The accurate and expedient assessment of clinical and functional evidence in variant curation is critical for accurate, high-throughput pipelines. Finding relevant evidence to support variant classification is the most time-intensive step in variant curation workflows. The goal of this project is to increase the efficiency of curation by enabling curators to focus on the most important articles first and provide cutoffs whereby articles are determined to be not relevant and thus not needing review. As an initial proof of concept, Genomenon has adopted an AI model that is able to scan an abstract and categorize it as an article that has Clinical, Functional, or Review content. These “Smart Categories” are a new way to characterize the content of articles based on analysis deeper than just keyword text matching or standard NLP.
Methods:
To improve the assignment of PMIDs into curation-relevant categories, we are utilizing a modern AI approach. Attainment of this goal requires the creation of a large pool of articles classified as their respective categories by a human. For this project, curators read the title and abstract from a pool of articles and classify it into one or more pre-selected categories. This training data is then used to fine-tune a large language model (LLM) that has been pre-trained to evaluate text from newly published genomics articles that are automatically ingested into our pipeline. Expert curators read and have labeled 1300 PMIDs into our current 10 categories: Clinical, Functional, Review, Germline, Somatic, Human, Non-Human, Case Report, Association Study, and Non-English. These categories were chosen as the primary, most relevant categories needed to speed curation workflows. This information was then presented to curators as part of a variant curation pipeline.

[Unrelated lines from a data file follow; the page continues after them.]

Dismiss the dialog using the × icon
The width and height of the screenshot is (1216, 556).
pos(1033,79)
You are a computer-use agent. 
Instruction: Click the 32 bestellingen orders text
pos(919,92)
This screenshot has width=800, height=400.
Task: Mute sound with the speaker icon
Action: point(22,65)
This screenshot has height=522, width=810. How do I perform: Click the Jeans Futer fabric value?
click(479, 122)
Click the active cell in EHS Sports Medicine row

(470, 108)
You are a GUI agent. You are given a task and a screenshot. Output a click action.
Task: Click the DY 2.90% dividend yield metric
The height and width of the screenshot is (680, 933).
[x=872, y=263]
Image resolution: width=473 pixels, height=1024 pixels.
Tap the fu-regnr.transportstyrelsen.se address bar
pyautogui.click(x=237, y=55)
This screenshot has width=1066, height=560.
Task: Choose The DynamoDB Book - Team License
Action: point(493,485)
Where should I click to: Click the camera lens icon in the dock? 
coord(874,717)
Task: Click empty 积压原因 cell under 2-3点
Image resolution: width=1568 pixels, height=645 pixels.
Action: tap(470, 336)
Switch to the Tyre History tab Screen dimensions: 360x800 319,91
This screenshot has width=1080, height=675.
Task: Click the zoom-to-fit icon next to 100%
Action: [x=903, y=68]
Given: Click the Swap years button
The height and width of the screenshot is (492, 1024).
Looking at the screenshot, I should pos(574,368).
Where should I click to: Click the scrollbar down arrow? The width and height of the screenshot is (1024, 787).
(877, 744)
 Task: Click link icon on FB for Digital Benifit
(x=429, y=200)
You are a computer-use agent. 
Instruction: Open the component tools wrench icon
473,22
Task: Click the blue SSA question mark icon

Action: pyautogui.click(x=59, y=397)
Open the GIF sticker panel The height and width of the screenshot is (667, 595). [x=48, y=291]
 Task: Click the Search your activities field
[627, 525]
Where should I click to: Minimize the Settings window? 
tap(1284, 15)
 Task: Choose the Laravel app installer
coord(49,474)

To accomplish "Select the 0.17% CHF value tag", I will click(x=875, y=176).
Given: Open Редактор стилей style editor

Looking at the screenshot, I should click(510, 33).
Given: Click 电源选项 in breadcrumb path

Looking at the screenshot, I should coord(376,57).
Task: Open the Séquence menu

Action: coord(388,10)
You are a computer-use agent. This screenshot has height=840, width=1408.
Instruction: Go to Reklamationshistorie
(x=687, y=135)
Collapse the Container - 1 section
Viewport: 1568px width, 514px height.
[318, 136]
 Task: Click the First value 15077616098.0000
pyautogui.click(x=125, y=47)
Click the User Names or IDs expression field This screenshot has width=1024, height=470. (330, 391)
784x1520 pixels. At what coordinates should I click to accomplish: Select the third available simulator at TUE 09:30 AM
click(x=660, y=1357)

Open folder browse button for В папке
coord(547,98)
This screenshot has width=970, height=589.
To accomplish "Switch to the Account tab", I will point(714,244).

For score calculation, the title and abstract of each article are passed through our fine-tuned LLM. The output of the model is a probabilistic value (also referred to as a score) from 0 to 0.999 for each of the categories. An article can have multiple category assignments (e.g., a classification of Clinical and Functional, or a classification of Functional, Somatic, and Non-Human). Newly published genomics articles are ingested automatically into the pipeline and the title and abstract are run through the trained LLM to generate the categories and probabilistic scores. An article is considered positive for a specific category if that category has a value of 0.500 and above.
Results:
First, we empirically determined the score cutoff for category application by adjusting the threshold and evaluating performance metrics. This yielded a cutoff score for all categories of 0.500 and above.
With this value, the deployed model metrics across all 10 categories:
- Accuracy - 88.4%
- Precision - 84.5%
- Recall - 84.4%
- F1 Score - 84.4%
Key individual category metrics are:
- Clinical – 84.9% precision, 81.7% accuracy;
- Functional – 87.7% precision, 89.0% accuracy;
- Review – 73.8% precision, 94.6% accuracy.
These scores are then integrated into our custom genomic intelligence curation infrastructure and are used to prioritize articles that have functional and clinical evidence within them, while deprioritizing review articles. This has yielded a curator efficiency increase of ~15%. Additionally, in a preliminary test we determined that the new model resulted in a 22.8% increase in correct assignment of categories compared to a human curator given only the title and abstract for an article.
Conclusion:
We trained and deployed an LLM that outperformed both human curation and our previous Convolutional Neural Network ML-based model. We found that using a smaller transformer model fine-tuned on genomics articles was more cost-effective than utilizing a commercial generative pre-trained transformer model.